• EXERCISE: Arrange the data lines from the line containing "The image size is (800, 454)." through the line containing "Looking at the image, I should click on (122, 10)." as a Markdown table. Use the columns n (row number) and Line, and skip blank lines.

(Saved entries)

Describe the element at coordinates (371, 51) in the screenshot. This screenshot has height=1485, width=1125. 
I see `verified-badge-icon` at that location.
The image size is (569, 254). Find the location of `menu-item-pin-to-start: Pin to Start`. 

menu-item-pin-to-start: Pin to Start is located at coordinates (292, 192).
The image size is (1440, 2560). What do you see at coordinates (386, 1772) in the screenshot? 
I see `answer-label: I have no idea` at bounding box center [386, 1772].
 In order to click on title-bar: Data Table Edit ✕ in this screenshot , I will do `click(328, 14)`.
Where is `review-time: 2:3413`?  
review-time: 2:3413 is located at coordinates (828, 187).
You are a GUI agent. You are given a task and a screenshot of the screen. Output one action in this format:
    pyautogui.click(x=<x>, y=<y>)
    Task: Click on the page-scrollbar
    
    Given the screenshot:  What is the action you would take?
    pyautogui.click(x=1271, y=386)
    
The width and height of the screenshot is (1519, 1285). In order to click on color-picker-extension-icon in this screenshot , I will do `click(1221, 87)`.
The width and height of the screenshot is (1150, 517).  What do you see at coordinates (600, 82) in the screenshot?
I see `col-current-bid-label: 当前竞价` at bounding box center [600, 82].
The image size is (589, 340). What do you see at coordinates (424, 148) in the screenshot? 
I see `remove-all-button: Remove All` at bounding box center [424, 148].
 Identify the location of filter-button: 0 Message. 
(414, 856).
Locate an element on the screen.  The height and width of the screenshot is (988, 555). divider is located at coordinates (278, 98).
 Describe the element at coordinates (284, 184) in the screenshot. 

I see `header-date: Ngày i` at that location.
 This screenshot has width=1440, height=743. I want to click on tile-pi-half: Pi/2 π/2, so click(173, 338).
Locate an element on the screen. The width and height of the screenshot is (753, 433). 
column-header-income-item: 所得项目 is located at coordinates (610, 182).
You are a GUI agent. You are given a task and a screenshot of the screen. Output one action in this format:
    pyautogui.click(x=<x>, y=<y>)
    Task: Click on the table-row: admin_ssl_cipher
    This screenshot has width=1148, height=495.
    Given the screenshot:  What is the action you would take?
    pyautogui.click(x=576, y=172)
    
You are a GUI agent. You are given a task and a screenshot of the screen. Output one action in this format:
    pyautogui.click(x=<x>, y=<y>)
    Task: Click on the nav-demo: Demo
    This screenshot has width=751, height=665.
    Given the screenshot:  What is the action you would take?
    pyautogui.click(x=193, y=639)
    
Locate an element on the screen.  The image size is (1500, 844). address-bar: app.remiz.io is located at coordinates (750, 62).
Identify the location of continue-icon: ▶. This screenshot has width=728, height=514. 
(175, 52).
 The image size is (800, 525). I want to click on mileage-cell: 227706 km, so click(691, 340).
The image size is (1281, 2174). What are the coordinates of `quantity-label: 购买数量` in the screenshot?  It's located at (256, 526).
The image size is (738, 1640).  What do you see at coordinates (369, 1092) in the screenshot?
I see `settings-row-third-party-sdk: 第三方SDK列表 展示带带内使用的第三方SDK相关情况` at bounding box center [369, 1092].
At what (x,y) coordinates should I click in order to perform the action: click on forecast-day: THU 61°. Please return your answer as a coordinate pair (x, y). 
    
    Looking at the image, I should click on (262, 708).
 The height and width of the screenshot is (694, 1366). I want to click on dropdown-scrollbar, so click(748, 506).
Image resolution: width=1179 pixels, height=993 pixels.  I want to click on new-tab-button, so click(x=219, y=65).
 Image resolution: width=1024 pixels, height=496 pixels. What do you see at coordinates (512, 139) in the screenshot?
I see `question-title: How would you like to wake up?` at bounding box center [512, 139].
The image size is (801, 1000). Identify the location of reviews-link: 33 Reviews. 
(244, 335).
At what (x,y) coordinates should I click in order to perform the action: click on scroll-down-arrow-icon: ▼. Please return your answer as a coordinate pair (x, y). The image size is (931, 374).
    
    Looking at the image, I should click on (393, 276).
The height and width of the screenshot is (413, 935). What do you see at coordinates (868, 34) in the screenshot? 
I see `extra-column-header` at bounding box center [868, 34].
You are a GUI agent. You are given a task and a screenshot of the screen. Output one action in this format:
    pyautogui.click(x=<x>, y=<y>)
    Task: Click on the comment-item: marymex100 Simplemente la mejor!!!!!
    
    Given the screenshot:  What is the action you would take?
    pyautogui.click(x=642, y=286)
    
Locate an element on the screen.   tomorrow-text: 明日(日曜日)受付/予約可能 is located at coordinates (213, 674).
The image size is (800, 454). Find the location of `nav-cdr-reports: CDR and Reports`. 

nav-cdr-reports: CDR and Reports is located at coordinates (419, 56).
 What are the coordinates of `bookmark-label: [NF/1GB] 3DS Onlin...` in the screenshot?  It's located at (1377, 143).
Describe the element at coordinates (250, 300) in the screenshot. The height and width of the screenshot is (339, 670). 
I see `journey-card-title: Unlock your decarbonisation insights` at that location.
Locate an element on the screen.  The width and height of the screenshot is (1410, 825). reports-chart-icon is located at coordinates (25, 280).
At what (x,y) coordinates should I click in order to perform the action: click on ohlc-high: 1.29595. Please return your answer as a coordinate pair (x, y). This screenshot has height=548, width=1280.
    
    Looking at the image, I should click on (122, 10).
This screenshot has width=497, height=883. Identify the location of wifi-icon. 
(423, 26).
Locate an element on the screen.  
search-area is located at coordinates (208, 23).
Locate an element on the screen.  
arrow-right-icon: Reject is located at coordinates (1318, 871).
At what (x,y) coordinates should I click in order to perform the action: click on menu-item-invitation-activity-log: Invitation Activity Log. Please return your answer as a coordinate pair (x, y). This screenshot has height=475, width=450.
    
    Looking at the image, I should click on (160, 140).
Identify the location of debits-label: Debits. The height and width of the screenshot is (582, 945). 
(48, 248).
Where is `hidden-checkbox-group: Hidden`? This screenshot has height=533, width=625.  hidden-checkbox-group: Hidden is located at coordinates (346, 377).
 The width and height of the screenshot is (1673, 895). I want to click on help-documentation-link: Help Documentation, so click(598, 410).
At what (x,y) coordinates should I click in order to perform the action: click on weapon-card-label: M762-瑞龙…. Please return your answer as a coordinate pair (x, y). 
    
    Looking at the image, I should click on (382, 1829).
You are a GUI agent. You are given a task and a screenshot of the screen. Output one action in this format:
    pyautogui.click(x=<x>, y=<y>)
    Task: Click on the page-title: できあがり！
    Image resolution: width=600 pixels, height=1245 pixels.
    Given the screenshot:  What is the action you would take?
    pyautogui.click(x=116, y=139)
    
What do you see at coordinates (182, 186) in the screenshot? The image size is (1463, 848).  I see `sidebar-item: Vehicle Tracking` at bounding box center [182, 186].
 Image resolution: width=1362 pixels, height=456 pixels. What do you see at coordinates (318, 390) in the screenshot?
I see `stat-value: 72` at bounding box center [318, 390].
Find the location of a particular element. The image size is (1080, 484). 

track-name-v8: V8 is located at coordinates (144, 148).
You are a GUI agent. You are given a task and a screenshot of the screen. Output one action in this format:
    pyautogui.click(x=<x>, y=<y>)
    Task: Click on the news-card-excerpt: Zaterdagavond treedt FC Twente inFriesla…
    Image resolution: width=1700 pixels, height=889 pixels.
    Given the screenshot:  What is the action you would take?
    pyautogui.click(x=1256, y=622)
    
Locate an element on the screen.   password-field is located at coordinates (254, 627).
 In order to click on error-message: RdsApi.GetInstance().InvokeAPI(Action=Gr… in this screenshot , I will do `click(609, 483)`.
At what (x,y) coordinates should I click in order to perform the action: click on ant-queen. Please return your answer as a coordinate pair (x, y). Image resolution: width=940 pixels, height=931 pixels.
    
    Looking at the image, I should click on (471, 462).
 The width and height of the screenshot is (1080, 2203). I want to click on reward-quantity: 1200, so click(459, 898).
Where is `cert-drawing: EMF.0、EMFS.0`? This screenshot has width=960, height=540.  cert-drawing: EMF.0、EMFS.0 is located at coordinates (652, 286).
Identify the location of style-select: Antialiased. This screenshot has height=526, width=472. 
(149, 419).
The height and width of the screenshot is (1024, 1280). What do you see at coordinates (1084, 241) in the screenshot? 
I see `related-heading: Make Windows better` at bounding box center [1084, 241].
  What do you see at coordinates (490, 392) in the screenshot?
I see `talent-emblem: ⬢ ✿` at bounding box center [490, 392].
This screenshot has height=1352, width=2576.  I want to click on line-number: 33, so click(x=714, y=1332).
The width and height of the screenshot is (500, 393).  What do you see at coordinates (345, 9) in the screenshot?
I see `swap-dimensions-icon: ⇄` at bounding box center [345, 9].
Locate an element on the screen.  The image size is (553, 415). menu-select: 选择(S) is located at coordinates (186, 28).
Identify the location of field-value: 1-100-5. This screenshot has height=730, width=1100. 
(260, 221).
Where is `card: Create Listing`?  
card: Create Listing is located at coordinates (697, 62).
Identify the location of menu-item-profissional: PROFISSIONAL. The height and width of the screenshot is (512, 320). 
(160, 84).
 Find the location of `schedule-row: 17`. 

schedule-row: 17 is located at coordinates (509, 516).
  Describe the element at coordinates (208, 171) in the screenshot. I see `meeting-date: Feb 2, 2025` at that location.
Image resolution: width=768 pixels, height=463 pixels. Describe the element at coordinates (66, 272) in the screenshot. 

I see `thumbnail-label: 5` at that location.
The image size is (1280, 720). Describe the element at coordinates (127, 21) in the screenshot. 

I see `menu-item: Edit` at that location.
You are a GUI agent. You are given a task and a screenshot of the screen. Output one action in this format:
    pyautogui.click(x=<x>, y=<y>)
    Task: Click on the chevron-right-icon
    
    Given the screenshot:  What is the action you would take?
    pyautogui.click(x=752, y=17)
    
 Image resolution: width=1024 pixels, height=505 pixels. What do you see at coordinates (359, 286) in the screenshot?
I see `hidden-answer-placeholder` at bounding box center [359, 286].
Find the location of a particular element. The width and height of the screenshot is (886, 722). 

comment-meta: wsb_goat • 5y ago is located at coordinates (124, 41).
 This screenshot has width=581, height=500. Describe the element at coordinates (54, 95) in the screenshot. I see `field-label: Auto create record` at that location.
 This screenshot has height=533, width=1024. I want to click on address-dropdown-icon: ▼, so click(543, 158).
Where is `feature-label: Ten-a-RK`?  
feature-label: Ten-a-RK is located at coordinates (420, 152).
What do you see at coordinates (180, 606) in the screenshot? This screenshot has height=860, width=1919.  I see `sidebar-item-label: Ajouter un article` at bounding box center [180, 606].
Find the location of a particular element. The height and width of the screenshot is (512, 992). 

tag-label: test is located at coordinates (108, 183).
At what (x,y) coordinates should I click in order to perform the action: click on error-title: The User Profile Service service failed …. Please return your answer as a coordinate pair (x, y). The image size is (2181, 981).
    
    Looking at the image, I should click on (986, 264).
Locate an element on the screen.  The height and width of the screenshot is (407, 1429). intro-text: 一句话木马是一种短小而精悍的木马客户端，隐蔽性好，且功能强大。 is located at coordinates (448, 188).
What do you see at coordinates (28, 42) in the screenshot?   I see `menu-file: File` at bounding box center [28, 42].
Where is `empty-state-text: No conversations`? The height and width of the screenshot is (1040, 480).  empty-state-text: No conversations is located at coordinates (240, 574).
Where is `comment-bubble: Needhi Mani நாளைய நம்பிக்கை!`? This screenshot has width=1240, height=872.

• PROBLEM SOLUTION:
| n | Line |
|---|---|
| 1 | The image size is (800, 454). Find the location of `nav-cdr-reports: CDR and Reports`.  |
| 2 | nav-cdr-reports: CDR and Reports is located at coordinates (419, 56). |
| 3 |  What are the coordinates of `bookmark-label: [NF/1GB] 3DS Onlin...` in the screenshot?  It's located at (1377, 143). |
| 4 | Describe the element at coordinates (250, 300) in the screenshot. The height and width of the screenshot is (339, 670).  |
| 5 | I see `journey-card-title: Unlock your decarbonisation insights` at that location. |
| 6 | Locate an element on the screen.  The width and height of the screenshot is (1410, 825). reports-chart-icon is located at coordinates (25, 280). |
| 7 | At what (x,y) coordinates should I click in order to perform the action: click on ohlc-high: 1.29595. Please return your answer as a coordinate pair (x, y). This screenshot has height=548, width=1280. |
| 8 |     Looking at the image, I should click on (122, 10). |